Every time you enter a folder which you’ve already been in, RawTherapee will take some time to re-generate the thumbnails because you deleted the cache folder.
If you set RawTherapee to not store processing profiles alongside their image counterparts, that means the only place where they would be stored is the cache. Then if you delete the cache, you would lose those processing profiles. For this reason, that is not the default behavior — RawTherapee by default stores processing profiles alongside their image counterparts.
Furthermore, there is no need to delete the cache often. It would be wrong to assume that each crash or freeze happens because of some problematic cached file. Each crash must be examined to determined why it happened, only then can it be fixed.

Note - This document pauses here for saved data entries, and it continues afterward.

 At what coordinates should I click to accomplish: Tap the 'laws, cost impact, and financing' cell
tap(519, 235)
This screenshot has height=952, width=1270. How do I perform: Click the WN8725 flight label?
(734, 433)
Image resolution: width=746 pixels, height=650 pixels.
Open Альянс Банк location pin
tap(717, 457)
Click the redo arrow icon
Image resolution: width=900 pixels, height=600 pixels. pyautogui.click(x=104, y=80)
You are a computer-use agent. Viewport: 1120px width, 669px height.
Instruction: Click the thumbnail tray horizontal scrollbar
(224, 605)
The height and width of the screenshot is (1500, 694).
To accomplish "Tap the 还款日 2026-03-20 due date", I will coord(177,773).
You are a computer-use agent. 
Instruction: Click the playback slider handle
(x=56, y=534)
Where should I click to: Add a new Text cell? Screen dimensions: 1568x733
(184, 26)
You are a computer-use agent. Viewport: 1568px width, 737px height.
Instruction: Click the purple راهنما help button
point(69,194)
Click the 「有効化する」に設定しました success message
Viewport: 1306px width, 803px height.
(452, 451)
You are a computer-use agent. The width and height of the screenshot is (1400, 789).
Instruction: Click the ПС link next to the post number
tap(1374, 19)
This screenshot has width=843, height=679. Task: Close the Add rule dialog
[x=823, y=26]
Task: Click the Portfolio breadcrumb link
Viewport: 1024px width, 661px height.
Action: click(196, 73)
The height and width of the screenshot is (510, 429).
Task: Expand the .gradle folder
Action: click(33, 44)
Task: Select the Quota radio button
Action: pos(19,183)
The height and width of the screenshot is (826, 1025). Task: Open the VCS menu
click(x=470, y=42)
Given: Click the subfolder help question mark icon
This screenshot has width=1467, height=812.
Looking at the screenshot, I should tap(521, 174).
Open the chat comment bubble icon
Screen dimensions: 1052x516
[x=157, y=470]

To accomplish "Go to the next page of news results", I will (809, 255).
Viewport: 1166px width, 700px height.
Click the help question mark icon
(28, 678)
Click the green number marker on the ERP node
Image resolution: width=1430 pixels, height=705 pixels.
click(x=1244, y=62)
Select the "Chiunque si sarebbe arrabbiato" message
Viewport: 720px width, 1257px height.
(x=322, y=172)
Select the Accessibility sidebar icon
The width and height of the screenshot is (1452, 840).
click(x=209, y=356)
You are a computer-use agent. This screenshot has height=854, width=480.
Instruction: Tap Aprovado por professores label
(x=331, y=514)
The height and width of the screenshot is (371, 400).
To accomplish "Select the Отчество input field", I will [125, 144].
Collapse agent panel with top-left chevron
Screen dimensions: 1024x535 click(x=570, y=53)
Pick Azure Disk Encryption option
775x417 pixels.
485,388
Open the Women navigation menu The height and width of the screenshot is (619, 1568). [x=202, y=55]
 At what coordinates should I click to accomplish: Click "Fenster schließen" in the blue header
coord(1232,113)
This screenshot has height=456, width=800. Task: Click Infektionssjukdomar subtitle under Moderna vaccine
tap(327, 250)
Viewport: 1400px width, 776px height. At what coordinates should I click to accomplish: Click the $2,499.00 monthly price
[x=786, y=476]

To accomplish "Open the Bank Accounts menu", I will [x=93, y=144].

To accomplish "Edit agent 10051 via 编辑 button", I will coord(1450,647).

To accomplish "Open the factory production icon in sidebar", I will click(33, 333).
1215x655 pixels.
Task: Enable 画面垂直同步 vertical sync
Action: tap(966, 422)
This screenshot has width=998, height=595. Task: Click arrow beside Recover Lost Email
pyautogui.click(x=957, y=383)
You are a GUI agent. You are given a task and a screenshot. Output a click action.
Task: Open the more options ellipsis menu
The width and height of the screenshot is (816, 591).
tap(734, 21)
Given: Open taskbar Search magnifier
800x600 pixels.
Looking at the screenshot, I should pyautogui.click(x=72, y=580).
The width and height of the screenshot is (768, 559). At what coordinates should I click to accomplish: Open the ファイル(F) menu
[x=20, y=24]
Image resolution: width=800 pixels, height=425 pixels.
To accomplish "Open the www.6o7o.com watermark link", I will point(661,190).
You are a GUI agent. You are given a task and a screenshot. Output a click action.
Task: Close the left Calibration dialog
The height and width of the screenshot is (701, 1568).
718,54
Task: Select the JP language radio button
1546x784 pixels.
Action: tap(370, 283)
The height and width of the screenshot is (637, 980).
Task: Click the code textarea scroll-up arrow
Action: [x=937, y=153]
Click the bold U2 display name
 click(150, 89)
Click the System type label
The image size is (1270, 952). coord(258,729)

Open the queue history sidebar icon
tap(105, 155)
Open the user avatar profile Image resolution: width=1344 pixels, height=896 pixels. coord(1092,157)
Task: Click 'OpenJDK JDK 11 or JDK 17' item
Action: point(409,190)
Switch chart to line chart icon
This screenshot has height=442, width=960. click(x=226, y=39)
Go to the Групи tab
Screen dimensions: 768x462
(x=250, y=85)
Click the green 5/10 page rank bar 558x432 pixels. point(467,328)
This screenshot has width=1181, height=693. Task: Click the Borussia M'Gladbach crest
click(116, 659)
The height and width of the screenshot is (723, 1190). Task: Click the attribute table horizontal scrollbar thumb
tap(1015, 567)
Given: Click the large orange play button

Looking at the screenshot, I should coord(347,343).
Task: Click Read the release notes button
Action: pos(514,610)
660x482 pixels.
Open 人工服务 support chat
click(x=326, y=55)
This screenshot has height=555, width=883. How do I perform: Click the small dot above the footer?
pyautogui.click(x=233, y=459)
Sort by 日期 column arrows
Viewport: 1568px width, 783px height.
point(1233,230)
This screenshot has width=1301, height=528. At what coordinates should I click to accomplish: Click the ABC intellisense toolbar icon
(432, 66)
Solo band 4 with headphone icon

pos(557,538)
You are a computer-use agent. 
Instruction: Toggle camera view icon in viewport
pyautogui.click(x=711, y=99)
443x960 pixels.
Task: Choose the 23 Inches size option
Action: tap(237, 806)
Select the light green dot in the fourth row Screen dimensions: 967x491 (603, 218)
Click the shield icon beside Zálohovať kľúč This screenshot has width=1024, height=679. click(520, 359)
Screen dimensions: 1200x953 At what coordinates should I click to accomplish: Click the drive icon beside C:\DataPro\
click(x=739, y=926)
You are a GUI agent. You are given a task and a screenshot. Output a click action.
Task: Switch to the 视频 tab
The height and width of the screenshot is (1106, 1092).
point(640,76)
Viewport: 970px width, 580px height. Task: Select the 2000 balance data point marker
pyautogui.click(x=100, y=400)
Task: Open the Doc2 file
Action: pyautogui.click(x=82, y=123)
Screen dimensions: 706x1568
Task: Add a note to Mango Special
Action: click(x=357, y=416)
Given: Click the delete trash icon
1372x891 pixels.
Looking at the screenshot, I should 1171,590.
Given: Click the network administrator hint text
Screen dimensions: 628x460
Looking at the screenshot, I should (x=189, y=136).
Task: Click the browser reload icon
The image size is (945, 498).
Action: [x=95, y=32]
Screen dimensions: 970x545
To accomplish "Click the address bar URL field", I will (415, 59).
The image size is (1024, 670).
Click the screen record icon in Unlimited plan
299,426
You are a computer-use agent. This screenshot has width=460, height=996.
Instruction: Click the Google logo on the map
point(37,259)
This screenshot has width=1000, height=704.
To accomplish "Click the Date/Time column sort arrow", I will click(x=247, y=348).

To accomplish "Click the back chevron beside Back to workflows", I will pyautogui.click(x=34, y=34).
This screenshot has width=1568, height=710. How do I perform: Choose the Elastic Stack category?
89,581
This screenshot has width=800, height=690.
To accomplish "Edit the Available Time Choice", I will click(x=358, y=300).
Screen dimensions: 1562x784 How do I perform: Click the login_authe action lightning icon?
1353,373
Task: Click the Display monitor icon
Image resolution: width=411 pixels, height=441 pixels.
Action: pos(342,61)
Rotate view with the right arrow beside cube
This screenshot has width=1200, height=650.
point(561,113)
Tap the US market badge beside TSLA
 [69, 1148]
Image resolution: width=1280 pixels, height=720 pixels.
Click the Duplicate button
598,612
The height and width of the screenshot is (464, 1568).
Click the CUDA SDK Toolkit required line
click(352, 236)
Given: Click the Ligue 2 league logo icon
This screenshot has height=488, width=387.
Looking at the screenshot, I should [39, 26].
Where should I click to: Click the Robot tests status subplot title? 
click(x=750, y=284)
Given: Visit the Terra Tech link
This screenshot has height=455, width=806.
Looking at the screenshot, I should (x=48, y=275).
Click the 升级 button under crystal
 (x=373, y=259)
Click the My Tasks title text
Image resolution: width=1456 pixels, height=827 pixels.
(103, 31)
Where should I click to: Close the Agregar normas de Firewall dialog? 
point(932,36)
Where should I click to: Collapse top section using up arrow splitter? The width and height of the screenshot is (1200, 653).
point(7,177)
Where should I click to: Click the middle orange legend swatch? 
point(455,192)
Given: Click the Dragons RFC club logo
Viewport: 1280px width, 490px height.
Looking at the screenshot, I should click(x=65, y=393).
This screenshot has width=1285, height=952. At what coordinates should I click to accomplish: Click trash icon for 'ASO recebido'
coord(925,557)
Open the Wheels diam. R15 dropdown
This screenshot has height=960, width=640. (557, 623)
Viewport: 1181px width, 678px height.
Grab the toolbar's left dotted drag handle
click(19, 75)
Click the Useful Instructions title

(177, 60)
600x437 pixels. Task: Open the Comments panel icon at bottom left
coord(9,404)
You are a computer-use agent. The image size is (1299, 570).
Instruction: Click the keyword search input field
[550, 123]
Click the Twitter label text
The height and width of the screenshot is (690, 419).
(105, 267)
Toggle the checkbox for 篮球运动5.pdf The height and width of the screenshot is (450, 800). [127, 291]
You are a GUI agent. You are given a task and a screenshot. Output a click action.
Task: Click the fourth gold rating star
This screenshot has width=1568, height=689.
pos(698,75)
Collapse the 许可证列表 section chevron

Should the crash be caused by a problematic cached file, the important thing would be to identify which file, and send it to us, so that we can fix the cause.
That could happen, but that is why Preferences > File Browser > Cache Options exists.
I apologize for my abundant ignorance of such things, but I am becoming less ignorant with each question asked and answered.
These extras I see in my image folders, I guess they are the “profiles” you speak of; what purpose do they serve ?
As little as I know about this program, it is a wonderful asset to my image editing endeavors and I thank everyone responsible for making it available.
I’m guessing you a talking about the *.pp3 files, right? Well those are the files where all the settings you did while working with the image inside RT RT stores those settings. Sometime those are also called side car files. Those are plain text files, you can have a look open them in notepad.